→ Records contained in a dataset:
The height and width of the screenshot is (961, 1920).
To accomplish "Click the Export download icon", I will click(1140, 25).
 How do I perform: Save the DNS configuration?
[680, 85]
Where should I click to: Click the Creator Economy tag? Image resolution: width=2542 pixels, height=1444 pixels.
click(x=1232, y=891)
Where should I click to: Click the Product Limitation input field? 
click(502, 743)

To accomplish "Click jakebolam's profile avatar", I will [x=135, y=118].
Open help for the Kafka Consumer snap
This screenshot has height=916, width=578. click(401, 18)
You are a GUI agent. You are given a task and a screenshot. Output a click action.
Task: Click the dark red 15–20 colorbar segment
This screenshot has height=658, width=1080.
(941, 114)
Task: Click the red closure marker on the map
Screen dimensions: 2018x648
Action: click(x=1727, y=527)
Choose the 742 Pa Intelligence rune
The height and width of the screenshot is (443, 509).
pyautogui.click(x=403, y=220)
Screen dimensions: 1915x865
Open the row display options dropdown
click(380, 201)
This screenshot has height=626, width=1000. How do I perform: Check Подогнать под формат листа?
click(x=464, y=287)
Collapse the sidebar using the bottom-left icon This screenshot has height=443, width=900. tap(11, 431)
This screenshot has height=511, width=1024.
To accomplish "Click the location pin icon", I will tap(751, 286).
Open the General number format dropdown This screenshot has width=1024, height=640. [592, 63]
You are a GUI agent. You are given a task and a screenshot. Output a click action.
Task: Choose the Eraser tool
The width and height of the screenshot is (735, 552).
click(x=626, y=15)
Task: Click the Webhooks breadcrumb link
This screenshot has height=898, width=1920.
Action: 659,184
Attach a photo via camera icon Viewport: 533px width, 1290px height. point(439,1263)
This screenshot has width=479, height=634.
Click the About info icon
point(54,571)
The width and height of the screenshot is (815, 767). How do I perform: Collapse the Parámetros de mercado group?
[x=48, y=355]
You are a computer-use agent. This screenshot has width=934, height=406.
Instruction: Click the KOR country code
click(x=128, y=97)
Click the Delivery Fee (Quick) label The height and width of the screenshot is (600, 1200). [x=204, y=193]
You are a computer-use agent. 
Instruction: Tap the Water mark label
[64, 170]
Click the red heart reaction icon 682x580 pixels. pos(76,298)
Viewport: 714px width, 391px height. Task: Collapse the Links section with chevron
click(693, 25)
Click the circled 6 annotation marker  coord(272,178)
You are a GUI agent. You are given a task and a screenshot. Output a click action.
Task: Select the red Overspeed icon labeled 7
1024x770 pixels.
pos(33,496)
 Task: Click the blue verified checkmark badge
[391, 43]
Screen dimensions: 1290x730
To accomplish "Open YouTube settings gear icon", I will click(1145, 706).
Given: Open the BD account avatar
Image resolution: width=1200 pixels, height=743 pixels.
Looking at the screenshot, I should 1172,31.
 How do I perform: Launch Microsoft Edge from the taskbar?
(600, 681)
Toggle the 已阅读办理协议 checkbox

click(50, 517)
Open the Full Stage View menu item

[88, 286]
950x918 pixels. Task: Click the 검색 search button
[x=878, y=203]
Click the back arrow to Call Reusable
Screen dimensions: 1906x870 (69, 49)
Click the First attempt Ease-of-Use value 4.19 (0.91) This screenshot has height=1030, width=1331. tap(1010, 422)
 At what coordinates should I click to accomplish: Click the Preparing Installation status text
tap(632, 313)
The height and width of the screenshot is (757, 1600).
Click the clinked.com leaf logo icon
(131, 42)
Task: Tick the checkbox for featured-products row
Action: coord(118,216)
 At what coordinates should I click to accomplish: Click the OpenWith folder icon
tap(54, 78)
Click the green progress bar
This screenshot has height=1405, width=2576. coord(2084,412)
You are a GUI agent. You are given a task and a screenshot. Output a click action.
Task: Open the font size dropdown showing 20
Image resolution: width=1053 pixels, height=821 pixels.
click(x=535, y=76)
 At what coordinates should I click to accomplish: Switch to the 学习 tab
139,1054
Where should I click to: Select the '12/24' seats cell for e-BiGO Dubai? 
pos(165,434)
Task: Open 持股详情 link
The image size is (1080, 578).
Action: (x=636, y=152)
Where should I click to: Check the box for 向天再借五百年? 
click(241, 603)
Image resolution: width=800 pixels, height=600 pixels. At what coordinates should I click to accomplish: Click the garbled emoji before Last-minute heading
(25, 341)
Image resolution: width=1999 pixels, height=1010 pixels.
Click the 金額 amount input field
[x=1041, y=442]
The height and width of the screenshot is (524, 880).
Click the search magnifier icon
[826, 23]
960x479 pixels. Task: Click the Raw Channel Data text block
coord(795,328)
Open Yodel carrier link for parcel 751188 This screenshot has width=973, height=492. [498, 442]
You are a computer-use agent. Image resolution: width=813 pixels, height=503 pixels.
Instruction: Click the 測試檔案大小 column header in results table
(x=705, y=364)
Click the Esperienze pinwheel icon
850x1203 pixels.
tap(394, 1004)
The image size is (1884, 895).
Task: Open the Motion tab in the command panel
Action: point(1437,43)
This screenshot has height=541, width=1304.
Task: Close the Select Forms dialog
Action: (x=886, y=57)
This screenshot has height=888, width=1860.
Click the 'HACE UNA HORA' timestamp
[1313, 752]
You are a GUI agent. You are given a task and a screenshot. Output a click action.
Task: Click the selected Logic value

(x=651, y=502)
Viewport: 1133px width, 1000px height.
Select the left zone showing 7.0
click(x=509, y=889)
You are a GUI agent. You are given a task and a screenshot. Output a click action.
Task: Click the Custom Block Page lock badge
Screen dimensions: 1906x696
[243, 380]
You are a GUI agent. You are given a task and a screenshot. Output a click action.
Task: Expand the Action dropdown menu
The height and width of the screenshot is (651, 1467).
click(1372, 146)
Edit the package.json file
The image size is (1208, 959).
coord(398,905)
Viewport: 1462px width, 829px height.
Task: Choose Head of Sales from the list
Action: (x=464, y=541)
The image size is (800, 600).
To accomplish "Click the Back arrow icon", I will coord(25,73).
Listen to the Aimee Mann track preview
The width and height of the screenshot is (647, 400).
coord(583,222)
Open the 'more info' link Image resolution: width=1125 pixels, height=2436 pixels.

→ About this task:
Please transcribe the records above in full, keeping every word.

→ Task solution:
The height and width of the screenshot is (961, 1920).
To accomplish "Click the Export download icon", I will click(1140, 25).
 How do I perform: Save the DNS configuration?
[680, 85]
Where should I click to: Click the Creator Economy tag? Image resolution: width=2542 pixels, height=1444 pixels.
click(x=1232, y=891)
Where should I click to: Click the Product Limitation input field? 
click(502, 743)

To accomplish "Click jakebolam's profile avatar", I will [x=135, y=118].
Open help for the Kafka Consumer snap
This screenshot has height=916, width=578. click(401, 18)
You are a GUI agent. You are given a task and a screenshot. Output a click action.
Task: Click the dark red 15–20 colorbar segment
This screenshot has height=658, width=1080.
(941, 114)
Task: Click the red closure marker on the map
Screen dimensions: 2018x648
Action: click(x=1727, y=527)
Choose the 742 Pa Intelligence rune
The height and width of the screenshot is (443, 509).
pyautogui.click(x=403, y=220)
Screen dimensions: 1915x865
Open the row display options dropdown
click(380, 201)
This screenshot has height=626, width=1000. How do I perform: Check Подогнать под формат листа?
click(x=464, y=287)
Collapse the sidebar using the bottom-left icon This screenshot has height=443, width=900. tap(11, 431)
This screenshot has height=511, width=1024.
To accomplish "Click the location pin icon", I will tap(751, 286).
Open the General number format dropdown This screenshot has width=1024, height=640. [592, 63]
You are a GUI agent. You are given a task and a screenshot. Output a click action.
Task: Choose the Eraser tool
The width and height of the screenshot is (735, 552).
click(x=626, y=15)
Task: Click the Webhooks breadcrumb link
This screenshot has height=898, width=1920.
Action: 659,184
Attach a photo via camera icon Viewport: 533px width, 1290px height. point(439,1263)
This screenshot has width=479, height=634.
Click the About info icon
point(54,571)
The width and height of the screenshot is (815, 767). How do I perform: Collapse the Parámetros de mercado group?
[x=48, y=355]
You are a computer-use agent. This screenshot has width=934, height=406.
Instruction: Click the KOR country code
click(x=128, y=97)
Click the Delivery Fee (Quick) label The height and width of the screenshot is (600, 1200). [x=204, y=193]
You are a computer-use agent. 
Instruction: Tap the Water mark label
[64, 170]
Click the red heart reaction icon 682x580 pixels. pos(76,298)
Viewport: 714px width, 391px height. Task: Collapse the Links section with chevron
click(693, 25)
Click the circled 6 annotation marker  coord(272,178)
You are a GUI agent. You are given a task and a screenshot. Output a click action.
Task: Select the red Overspeed icon labeled 7
1024x770 pixels.
pos(33,496)
 Task: Click the blue verified checkmark badge
[391, 43]
Screen dimensions: 1290x730
To accomplish "Open YouTube settings gear icon", I will click(1145, 706).
Given: Open the BD account avatar
Image resolution: width=1200 pixels, height=743 pixels.
Looking at the screenshot, I should 1172,31.
 How do I perform: Launch Microsoft Edge from the taskbar?
(600, 681)
Toggle the 已阅读办理协议 checkbox

click(50, 517)
Open the Full Stage View menu item

[88, 286]
950x918 pixels. Task: Click the 검색 search button
[x=878, y=203]
Click the back arrow to Call Reusable
Screen dimensions: 1906x870 (69, 49)
Click the First attempt Ease-of-Use value 4.19 (0.91) This screenshot has height=1030, width=1331. tap(1010, 422)
 At what coordinates should I click to accomplish: Click the Preparing Installation status text
tap(632, 313)
The height and width of the screenshot is (757, 1600).
Click the clinked.com leaf logo icon
(131, 42)
Task: Tick the checkbox for featured-products row
Action: coord(118,216)
 At what coordinates should I click to accomplish: Click the OpenWith folder icon
tap(54, 78)
Click the green progress bar
This screenshot has height=1405, width=2576. coord(2084,412)
You are a GUI agent. You are given a task and a screenshot. Output a click action.
Task: Open the font size dropdown showing 20
Image resolution: width=1053 pixels, height=821 pixels.
click(x=535, y=76)
 At what coordinates should I click to accomplish: Switch to the 学习 tab
139,1054
Where should I click to: Select the '12/24' seats cell for e-BiGO Dubai? 
pos(165,434)
Task: Open 持股详情 link
The image size is (1080, 578).
Action: (x=636, y=152)
Where should I click to: Check the box for 向天再借五百年? 
click(241, 603)
Image resolution: width=800 pixels, height=600 pixels. At what coordinates should I click to accomplish: Click the garbled emoji before Last-minute heading
(25, 341)
Image resolution: width=1999 pixels, height=1010 pixels.
Click the 金額 amount input field
[x=1041, y=442]
The height and width of the screenshot is (524, 880).
Click the search magnifier icon
[826, 23]
960x479 pixels. Task: Click the Raw Channel Data text block
coord(795,328)
Open Yodel carrier link for parcel 751188 This screenshot has width=973, height=492. [498, 442]
You are a computer-use agent. Image resolution: width=813 pixels, height=503 pixels.
Instruction: Click the 測試檔案大小 column header in results table
(x=705, y=364)
Click the Esperienze pinwheel icon
850x1203 pixels.
tap(394, 1004)
The image size is (1884, 895).
Task: Open the Motion tab in the command panel
Action: point(1437,43)
This screenshot has height=541, width=1304.
Task: Close the Select Forms dialog
Action: (x=886, y=57)
This screenshot has height=888, width=1860.
Click the 'HACE UNA HORA' timestamp
[1313, 752]
You are a GUI agent. You are given a task and a screenshot. Output a click action.
Task: Click the selected Logic value

(x=651, y=502)
Viewport: 1133px width, 1000px height.
Select the left zone showing 7.0
click(x=509, y=889)
You are a GUI agent. You are given a task and a screenshot. Output a click action.
Task: Click the Custom Block Page lock badge
Screen dimensions: 1906x696
[243, 380]
You are a GUI agent. You are given a task and a screenshot. Output a click action.
Task: Expand the Action dropdown menu
The height and width of the screenshot is (651, 1467).
click(1372, 146)
Edit the package.json file
The image size is (1208, 959).
coord(398,905)
Viewport: 1462px width, 829px height.
Task: Choose Head of Sales from the list
Action: (x=464, y=541)
The image size is (800, 600).
To accomplish "Click the Back arrow icon", I will coord(25,73).
Listen to the Aimee Mann track preview
The width and height of the screenshot is (647, 400).
coord(583,222)
Open the 'more info' link Image resolution: width=1125 pixels, height=2436 pixels.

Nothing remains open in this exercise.